• _WHAT IS REQUIRED_
The material must be repeated exactly, with every line intact.

RECORDS FOR PROCESSING Start Marker

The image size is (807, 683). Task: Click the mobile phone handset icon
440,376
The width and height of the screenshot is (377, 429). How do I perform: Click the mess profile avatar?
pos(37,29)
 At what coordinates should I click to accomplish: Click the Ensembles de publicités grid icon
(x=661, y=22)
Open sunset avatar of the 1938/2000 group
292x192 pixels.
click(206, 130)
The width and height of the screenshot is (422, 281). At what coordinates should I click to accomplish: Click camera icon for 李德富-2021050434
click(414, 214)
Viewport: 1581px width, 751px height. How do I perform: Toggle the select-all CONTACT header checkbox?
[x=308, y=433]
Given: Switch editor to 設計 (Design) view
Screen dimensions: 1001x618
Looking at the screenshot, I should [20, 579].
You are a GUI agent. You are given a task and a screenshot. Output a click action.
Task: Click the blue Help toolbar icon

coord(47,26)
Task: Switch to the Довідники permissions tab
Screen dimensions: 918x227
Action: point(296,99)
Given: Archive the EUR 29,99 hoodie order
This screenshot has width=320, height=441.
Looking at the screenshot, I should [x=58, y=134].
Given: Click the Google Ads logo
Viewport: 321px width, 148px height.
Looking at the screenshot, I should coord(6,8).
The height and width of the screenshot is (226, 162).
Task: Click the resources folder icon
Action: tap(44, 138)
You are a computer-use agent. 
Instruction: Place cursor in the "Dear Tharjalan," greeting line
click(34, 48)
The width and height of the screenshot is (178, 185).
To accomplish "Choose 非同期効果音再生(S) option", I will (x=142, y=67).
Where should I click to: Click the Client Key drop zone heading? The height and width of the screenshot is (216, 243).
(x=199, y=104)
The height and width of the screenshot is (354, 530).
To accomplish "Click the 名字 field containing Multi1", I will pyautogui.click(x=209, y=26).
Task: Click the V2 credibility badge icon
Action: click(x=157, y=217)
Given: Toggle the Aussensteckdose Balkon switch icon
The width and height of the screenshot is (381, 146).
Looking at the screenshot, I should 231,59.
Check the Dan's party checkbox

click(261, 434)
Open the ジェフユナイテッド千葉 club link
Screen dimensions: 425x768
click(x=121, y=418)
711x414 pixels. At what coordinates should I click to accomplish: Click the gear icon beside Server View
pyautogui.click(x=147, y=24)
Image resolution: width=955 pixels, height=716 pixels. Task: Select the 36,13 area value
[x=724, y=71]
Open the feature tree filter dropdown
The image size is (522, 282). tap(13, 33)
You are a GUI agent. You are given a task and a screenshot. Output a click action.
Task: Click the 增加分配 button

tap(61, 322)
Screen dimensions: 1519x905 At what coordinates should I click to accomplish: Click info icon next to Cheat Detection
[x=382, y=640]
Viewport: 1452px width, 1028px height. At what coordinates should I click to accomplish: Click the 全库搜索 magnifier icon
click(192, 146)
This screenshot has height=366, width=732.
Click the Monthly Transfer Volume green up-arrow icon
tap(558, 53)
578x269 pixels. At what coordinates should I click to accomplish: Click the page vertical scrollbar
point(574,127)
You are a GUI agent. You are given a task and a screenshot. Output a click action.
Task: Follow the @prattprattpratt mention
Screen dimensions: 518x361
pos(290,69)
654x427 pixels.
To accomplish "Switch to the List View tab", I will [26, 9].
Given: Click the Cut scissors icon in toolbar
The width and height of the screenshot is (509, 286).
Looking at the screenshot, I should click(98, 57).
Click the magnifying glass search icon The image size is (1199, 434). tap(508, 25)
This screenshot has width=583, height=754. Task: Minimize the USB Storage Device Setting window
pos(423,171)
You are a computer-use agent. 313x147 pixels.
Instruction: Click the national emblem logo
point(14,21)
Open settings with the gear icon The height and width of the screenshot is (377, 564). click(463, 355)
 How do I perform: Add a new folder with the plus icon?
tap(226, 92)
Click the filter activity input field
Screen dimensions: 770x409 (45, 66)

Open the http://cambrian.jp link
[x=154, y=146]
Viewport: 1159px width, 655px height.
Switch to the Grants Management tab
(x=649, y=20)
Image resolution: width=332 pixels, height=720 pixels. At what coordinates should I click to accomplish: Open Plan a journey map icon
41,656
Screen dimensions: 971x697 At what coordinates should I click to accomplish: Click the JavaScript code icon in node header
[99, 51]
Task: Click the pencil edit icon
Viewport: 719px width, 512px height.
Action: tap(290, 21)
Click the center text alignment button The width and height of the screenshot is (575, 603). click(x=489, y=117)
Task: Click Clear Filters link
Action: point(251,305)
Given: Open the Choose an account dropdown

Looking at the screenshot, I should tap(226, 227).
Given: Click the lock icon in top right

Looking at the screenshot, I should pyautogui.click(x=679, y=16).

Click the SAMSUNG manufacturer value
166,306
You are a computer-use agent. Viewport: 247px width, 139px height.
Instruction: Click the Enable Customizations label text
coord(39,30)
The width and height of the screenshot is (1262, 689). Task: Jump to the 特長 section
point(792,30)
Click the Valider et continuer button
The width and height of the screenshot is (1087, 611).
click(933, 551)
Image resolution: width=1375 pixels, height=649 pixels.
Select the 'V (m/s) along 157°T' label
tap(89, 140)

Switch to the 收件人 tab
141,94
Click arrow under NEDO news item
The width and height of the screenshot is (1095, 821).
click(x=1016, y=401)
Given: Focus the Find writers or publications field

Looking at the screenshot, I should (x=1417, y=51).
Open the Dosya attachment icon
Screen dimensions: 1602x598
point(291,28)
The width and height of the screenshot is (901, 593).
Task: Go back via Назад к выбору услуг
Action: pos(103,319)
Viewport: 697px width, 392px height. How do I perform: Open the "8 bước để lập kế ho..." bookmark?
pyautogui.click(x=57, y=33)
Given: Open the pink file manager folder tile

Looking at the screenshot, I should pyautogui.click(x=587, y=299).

RECORDS FOR PROCESSING End Marker

• _OUTPUT OF THE TASK_
The image size is (807, 683). Task: Click the mobile phone handset icon
440,376
The width and height of the screenshot is (377, 429). How do I perform: Click the mess profile avatar?
pos(37,29)
 At what coordinates should I click to accomplish: Click the Ensembles de publicités grid icon
(x=661, y=22)
Open sunset avatar of the 1938/2000 group
292x192 pixels.
click(206, 130)
The width and height of the screenshot is (422, 281). At what coordinates should I click to accomplish: Click camera icon for 李德富-2021050434
click(414, 214)
Viewport: 1581px width, 751px height. How do I perform: Toggle the select-all CONTACT header checkbox?
[x=308, y=433]
Given: Switch editor to 設計 (Design) view
Screen dimensions: 1001x618
Looking at the screenshot, I should [20, 579].
You are a GUI agent. You are given a task and a screenshot. Output a click action.
Task: Click the blue Help toolbar icon

coord(47,26)
Task: Switch to the Довідники permissions tab
Screen dimensions: 918x227
Action: point(296,99)
Given: Archive the EUR 29,99 hoodie order
This screenshot has width=320, height=441.
Looking at the screenshot, I should [x=58, y=134].
Given: Click the Google Ads logo
Viewport: 321px width, 148px height.
Looking at the screenshot, I should coord(6,8).
The height and width of the screenshot is (226, 162).
Task: Click the resources folder icon
Action: tap(44, 138)
You are a computer-use agent. 
Instruction: Place cursor in the "Dear Tharjalan," greeting line
click(34, 48)
The width and height of the screenshot is (178, 185).
To accomplish "Choose 非同期効果音再生(S) option", I will (x=142, y=67).
Where should I click to: Click the Client Key drop zone heading? The height and width of the screenshot is (216, 243).
(x=199, y=104)
The height and width of the screenshot is (354, 530).
To accomplish "Click the 名字 field containing Multi1", I will pyautogui.click(x=209, y=26).
Task: Click the V2 credibility badge icon
Action: click(x=157, y=217)
Given: Toggle the Aussensteckdose Balkon switch icon
The width and height of the screenshot is (381, 146).
Looking at the screenshot, I should 231,59.
Check the Dan's party checkbox

click(261, 434)
Open the ジェフユナイテッド千葉 club link
Screen dimensions: 425x768
click(x=121, y=418)
711x414 pixels. At what coordinates should I click to accomplish: Click the gear icon beside Server View
pyautogui.click(x=147, y=24)
Image resolution: width=955 pixels, height=716 pixels. Task: Select the 36,13 area value
[x=724, y=71]
Open the feature tree filter dropdown
The image size is (522, 282). tap(13, 33)
You are a GUI agent. You are given a task and a screenshot. Output a click action.
Task: Click the 增加分配 button

tap(61, 322)
Screen dimensions: 1519x905 At what coordinates should I click to accomplish: Click info icon next to Cheat Detection
[x=382, y=640]
Viewport: 1452px width, 1028px height. At what coordinates should I click to accomplish: Click the 全库搜索 magnifier icon
click(192, 146)
This screenshot has height=366, width=732.
Click the Monthly Transfer Volume green up-arrow icon
tap(558, 53)
578x269 pixels. At what coordinates should I click to accomplish: Click the page vertical scrollbar
point(574,127)
You are a GUI agent. You are given a task and a screenshot. Output a click action.
Task: Follow the @prattprattpratt mention
Screen dimensions: 518x361
pos(290,69)
654x427 pixels.
To accomplish "Switch to the List View tab", I will [26, 9].
Given: Click the Cut scissors icon in toolbar
The width and height of the screenshot is (509, 286).
Looking at the screenshot, I should click(98, 57).
Click the magnifying glass search icon The image size is (1199, 434). tap(508, 25)
This screenshot has width=583, height=754. Task: Minimize the USB Storage Device Setting window
pos(423,171)
You are a computer-use agent. 313x147 pixels.
Instruction: Click the national emblem logo
point(14,21)
Open settings with the gear icon The height and width of the screenshot is (377, 564). click(463, 355)
 How do I perform: Add a new folder with the plus icon?
tap(226, 92)
Click the filter activity input field
Screen dimensions: 770x409 (45, 66)

Open the http://cambrian.jp link
[x=154, y=146]
Viewport: 1159px width, 655px height.
Switch to the Grants Management tab
(x=649, y=20)
Image resolution: width=332 pixels, height=720 pixels. At what coordinates should I click to accomplish: Open Plan a journey map icon
41,656
Screen dimensions: 971x697 At what coordinates should I click to accomplish: Click the JavaScript code icon in node header
[99, 51]
Task: Click the pencil edit icon
Viewport: 719px width, 512px height.
Action: tap(290, 21)
Click the center text alignment button The width and height of the screenshot is (575, 603). click(x=489, y=117)
Task: Click Clear Filters link
Action: point(251,305)
Given: Open the Choose an account dropdown

Looking at the screenshot, I should tap(226, 227).
Given: Click the lock icon in top right

Looking at the screenshot, I should pyautogui.click(x=679, y=16).

Click the SAMSUNG manufacturer value
166,306
You are a computer-use agent. Viewport: 247px width, 139px height.
Instruction: Click the Enable Customizations label text
coord(39,30)
The width and height of the screenshot is (1262, 689). Task: Jump to the 特長 section
point(792,30)
Click the Valider et continuer button
The width and height of the screenshot is (1087, 611).
click(933, 551)
Image resolution: width=1375 pixels, height=649 pixels.
Select the 'V (m/s) along 157°T' label
tap(89, 140)

Switch to the 收件人 tab
141,94
Click arrow under NEDO news item
The width and height of the screenshot is (1095, 821).
click(x=1016, y=401)
Given: Focus the Find writers or publications field

Looking at the screenshot, I should (x=1417, y=51).
Open the Dosya attachment icon
Screen dimensions: 1602x598
point(291,28)
The width and height of the screenshot is (901, 593).
Task: Go back via Назад к выбору услуг
Action: pos(103,319)
Viewport: 697px width, 392px height. How do I perform: Open the "8 bước để lập kế ho..." bookmark?
pyautogui.click(x=57, y=33)
Given: Open the pink file manager folder tile

Looking at the screenshot, I should pyautogui.click(x=587, y=299).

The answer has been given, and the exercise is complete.